SUPPLIED INFORMATION -
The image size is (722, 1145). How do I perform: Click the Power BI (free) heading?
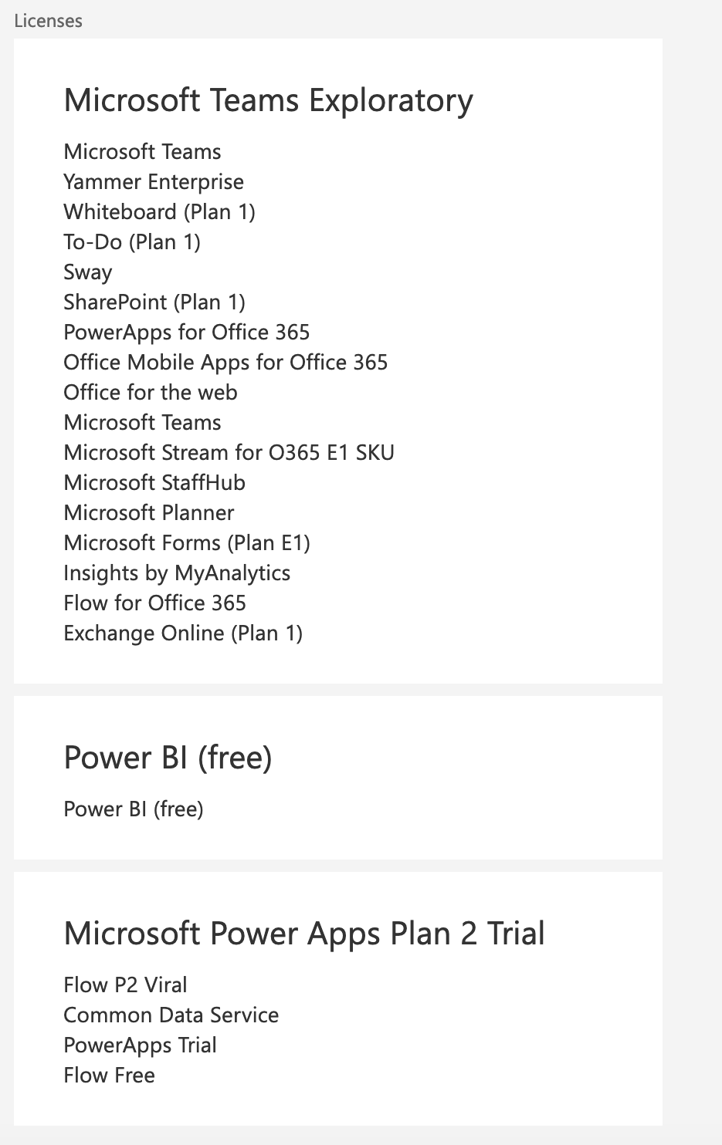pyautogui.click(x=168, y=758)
==
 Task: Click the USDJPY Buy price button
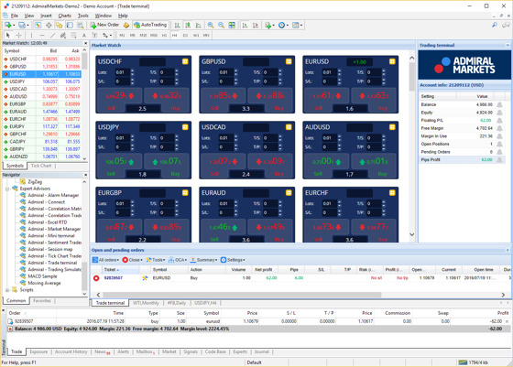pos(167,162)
---
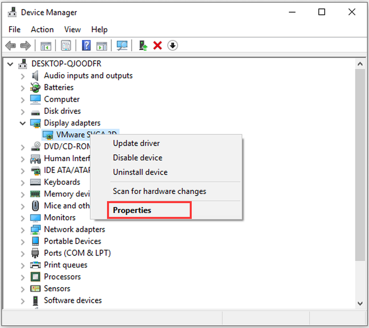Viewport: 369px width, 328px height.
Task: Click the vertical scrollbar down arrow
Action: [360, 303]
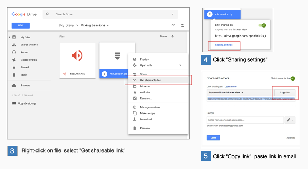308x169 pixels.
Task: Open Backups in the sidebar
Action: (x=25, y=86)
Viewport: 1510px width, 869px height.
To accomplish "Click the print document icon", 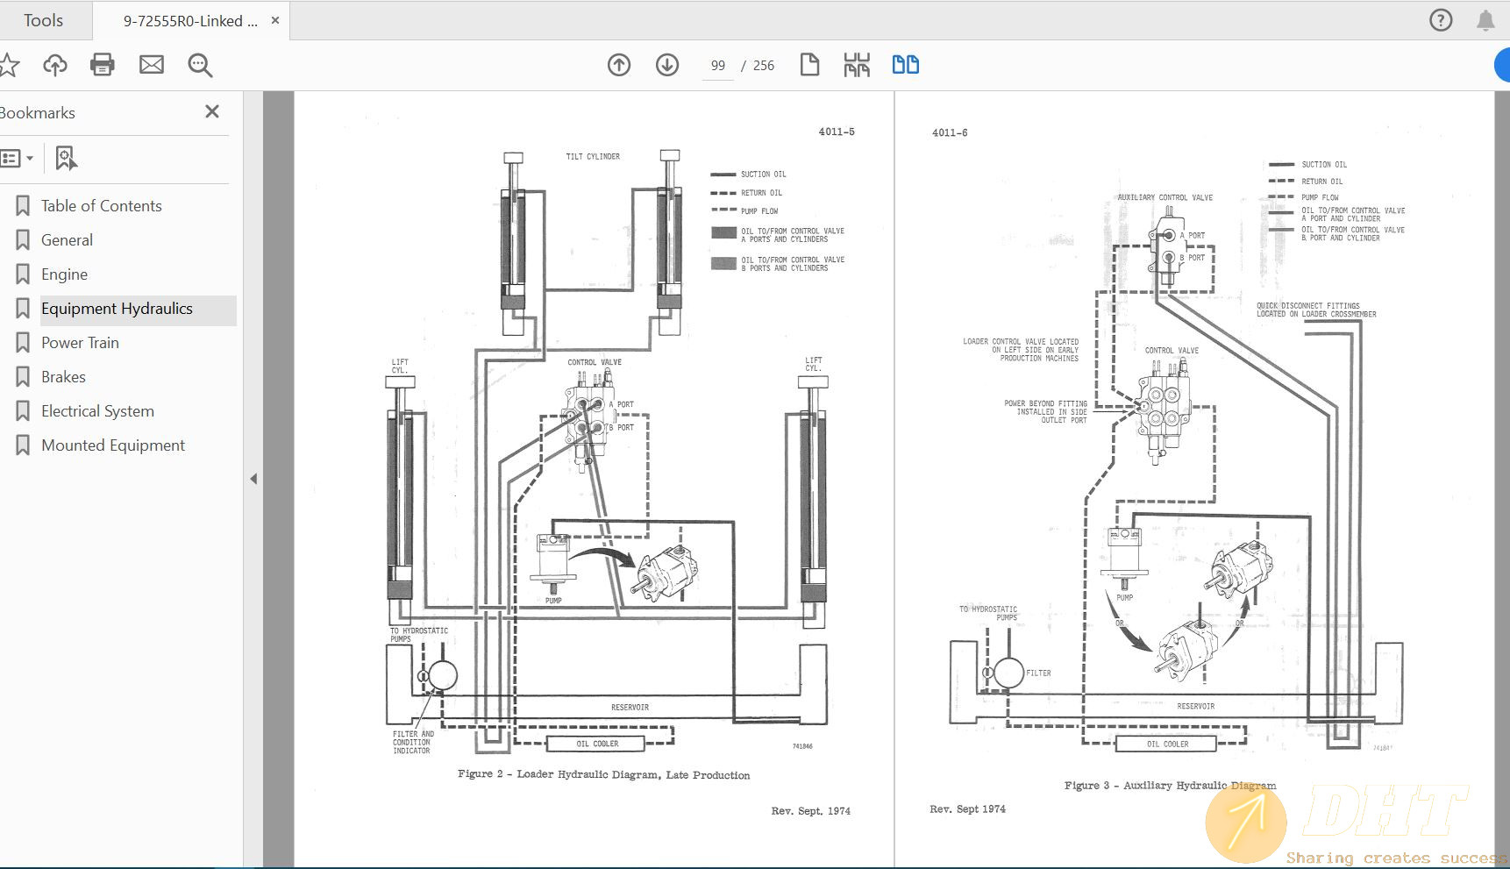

REQUIRED WORK - In the entries above, find the line that contains "Viewport: 1510px width, 869px height." and the line that contains "the print document". Reproduce exactly those two lines and every line between them, but not the pictures.

ANSWER SPACE -
Viewport: 1510px width, 869px height.
To accomplish "Click the print document icon", 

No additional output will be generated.